At the beginning we visited Sinopec on several occasions, to assist mutual understanding of requirements, and to ensure comprehension of the value delivery that Inchcape as a global international shipping agent at their terminal could deliver
“We went on to pass the MSA dangerous cargo application certification exams that are a prerequisite to attending LNGCs. We also got licenses to drive the electric cars used in the terminal. And of course we participated in all local government and terminal meetings to fully understand Sinopec’s requirements.
“We cooperated with the MSA, Customs and other local parties to provide the best possible services, and were eventually recognised as an ‘excellent LNGC shipping agent’. We’ve also solved quite a few tough cases for our principals and the terminal, which has earned us their trust. Even today, we devote as much care to each forthcoming port call as if it was the first, and we have long-term contracts with many oil and gas majors.”
How important is health and safety while handling LNGCs versus other types of vessel, and how do we ensure our customers’, and our own, staff stay safe?
“Safety is a top priority for Inchcape no matter the vessel, but is even more important when it comes to LNGCs. Safety requirements are extremely high and even a minor error can have potentially fatal consequences. Measures in place at Qingdao include the use of electric cars to limit the risk of explosions, deploying five tugs per vessel and zero navigation at night.
“Prior to Covid-19 we were required to wear static-free work suits, but since the pandemic hit we have to wear full PPE suits and face masks. Suits are removed and disinfected after each use, and personnel are also disinfected before entering the terminal.
“To ensure customers’ safety we also provide PPE suits to seafarers during crew changes. Our staff and loading master communicate with the vessel master through VHF throughout operations, without boarding, in order to reduce the risk of infection.

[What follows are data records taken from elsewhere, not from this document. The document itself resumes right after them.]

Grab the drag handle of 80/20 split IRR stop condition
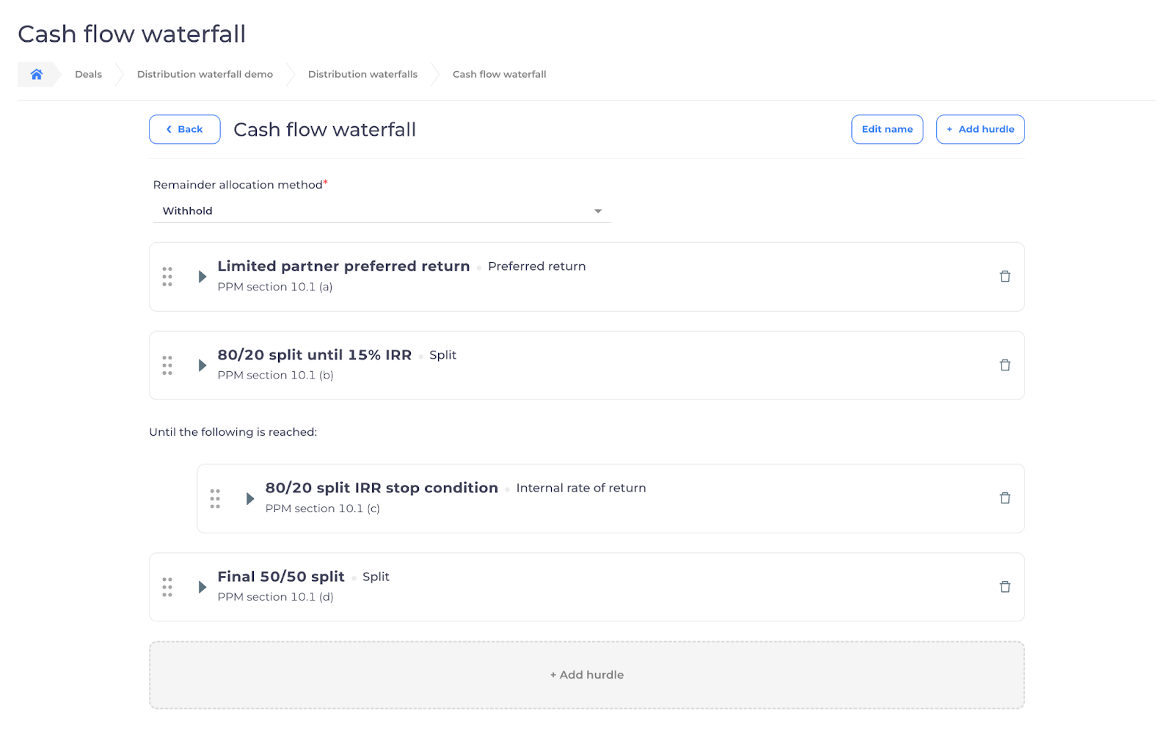The height and width of the screenshot is (738, 1174). 215,498
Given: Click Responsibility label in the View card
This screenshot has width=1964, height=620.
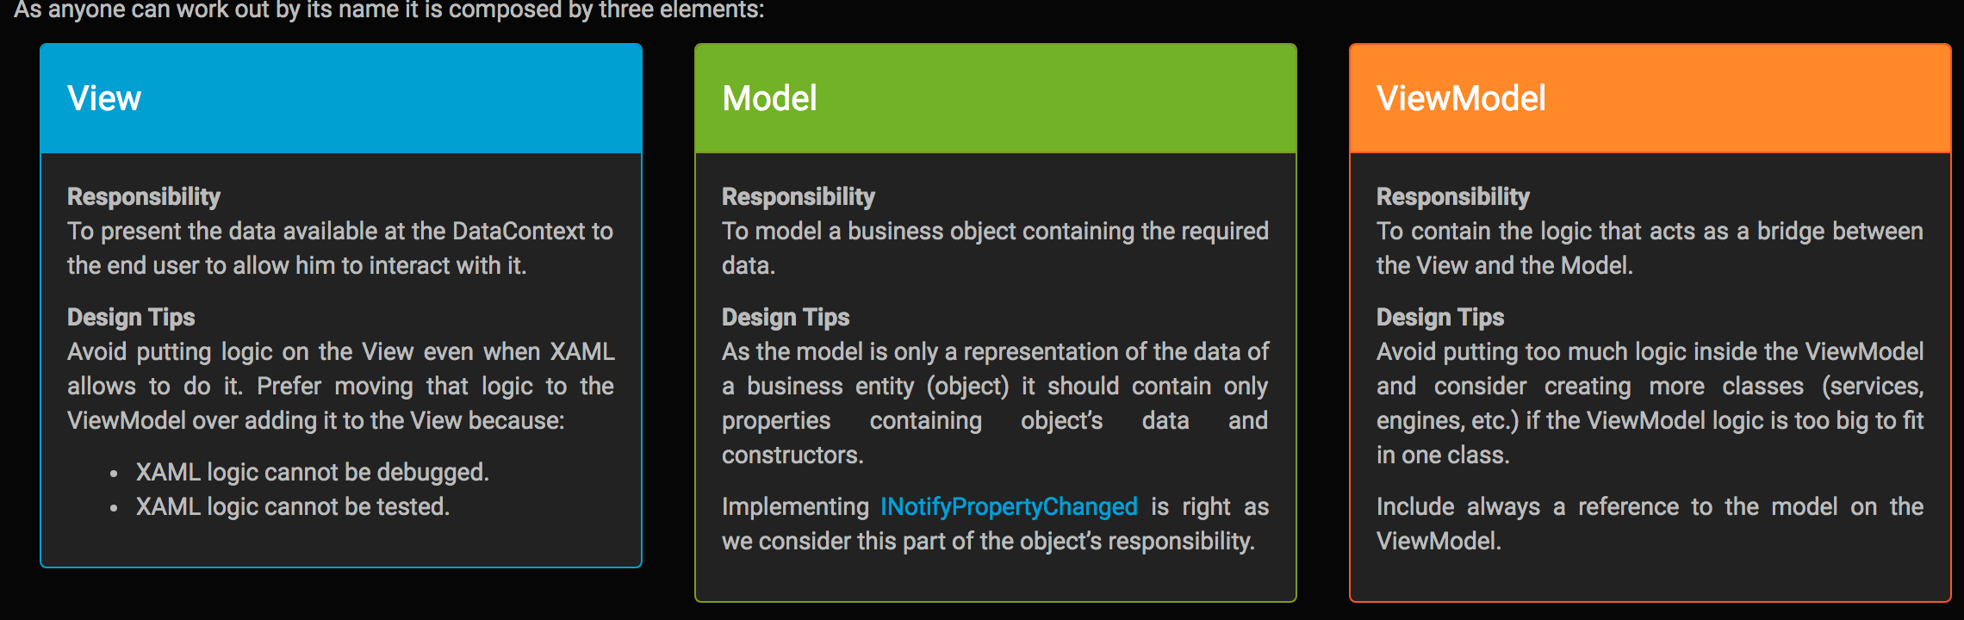Looking at the screenshot, I should tap(144, 196).
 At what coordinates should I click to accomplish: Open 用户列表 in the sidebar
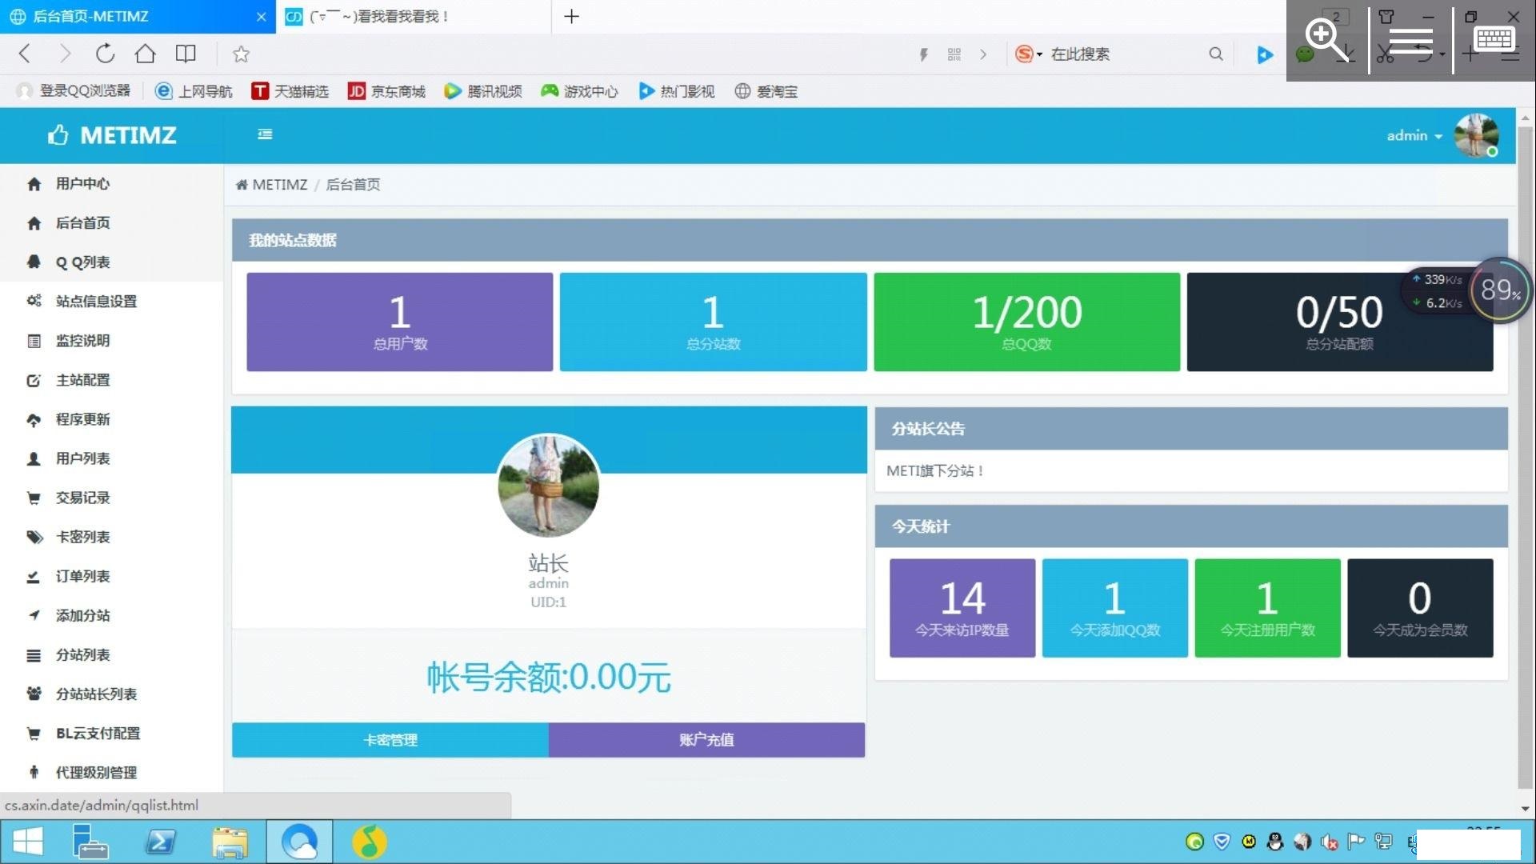[82, 458]
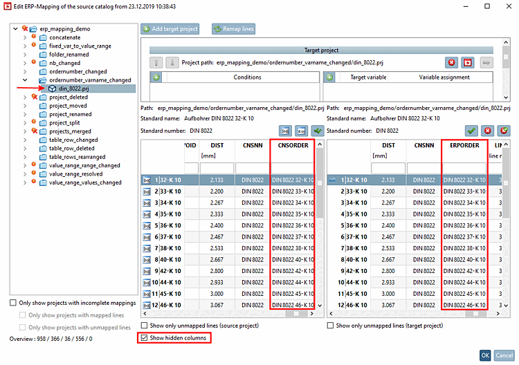Screen dimensions: 519x365
Task: Click the move up arrow beside Project path
Action: [x=156, y=62]
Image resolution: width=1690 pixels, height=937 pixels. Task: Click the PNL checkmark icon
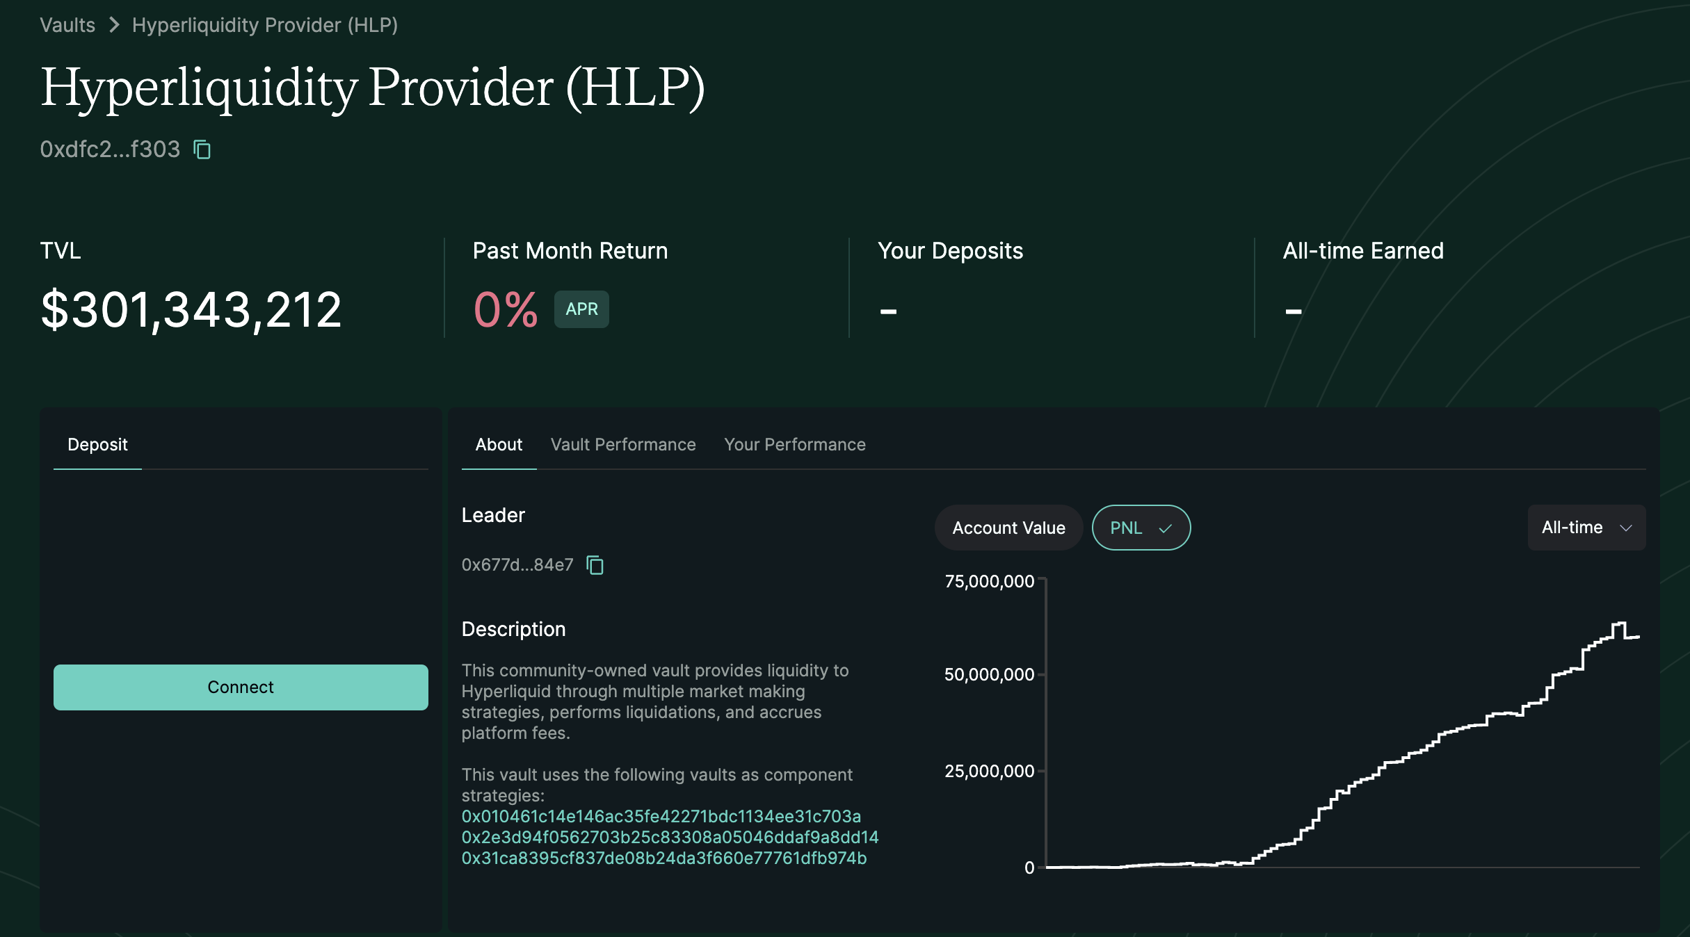click(x=1166, y=528)
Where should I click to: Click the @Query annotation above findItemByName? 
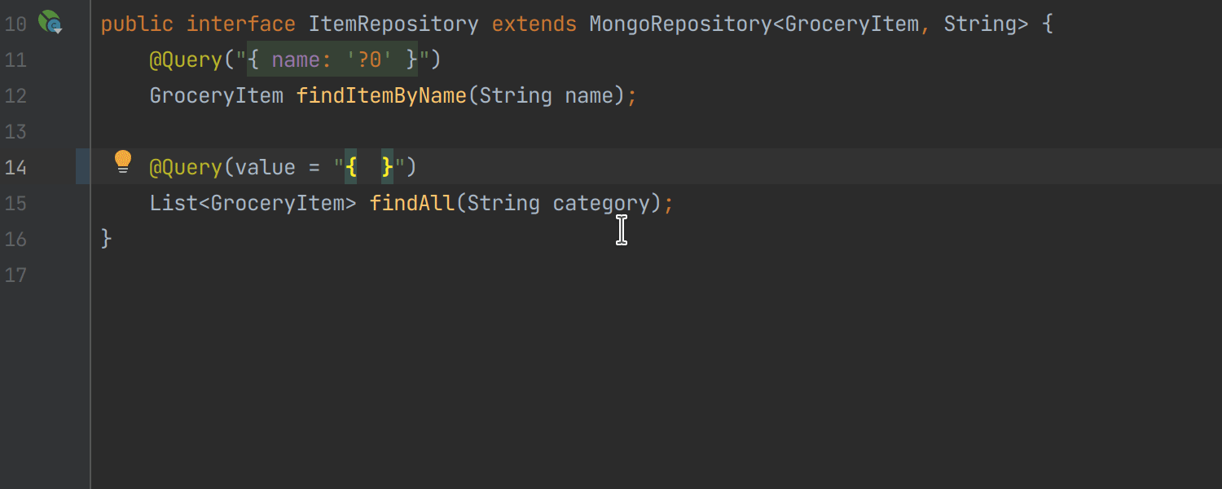pos(186,60)
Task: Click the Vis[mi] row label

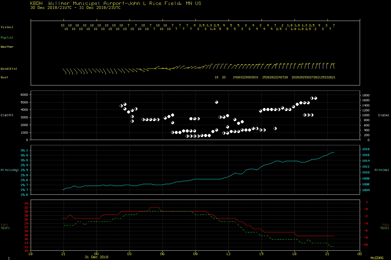Action: tap(7, 27)
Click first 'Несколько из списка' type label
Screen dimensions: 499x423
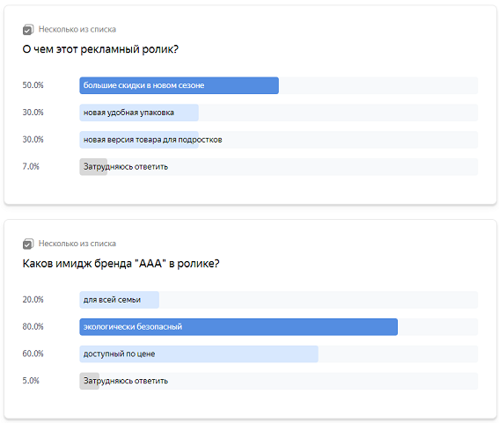77,29
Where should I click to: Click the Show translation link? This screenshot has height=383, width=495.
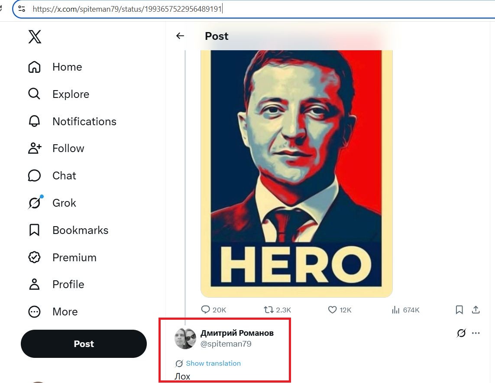coord(213,364)
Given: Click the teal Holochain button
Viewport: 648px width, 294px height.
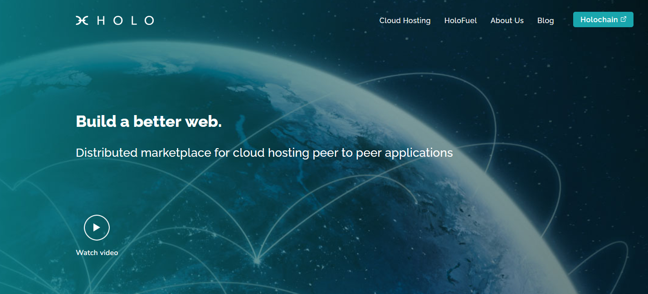Looking at the screenshot, I should click(x=603, y=19).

“We also hold periodic HSE [Health, Safety & Environment] with the terminal to ensure continuous strengthening of safety measures.”
“It can be challenging for an international shipping agency to develop operations in China, especially with the added complexity of the pandemic, but with a willing and committed team in place we continue to deliver service quality for our customers which benefits Inchcape generally,” Daniel concludes.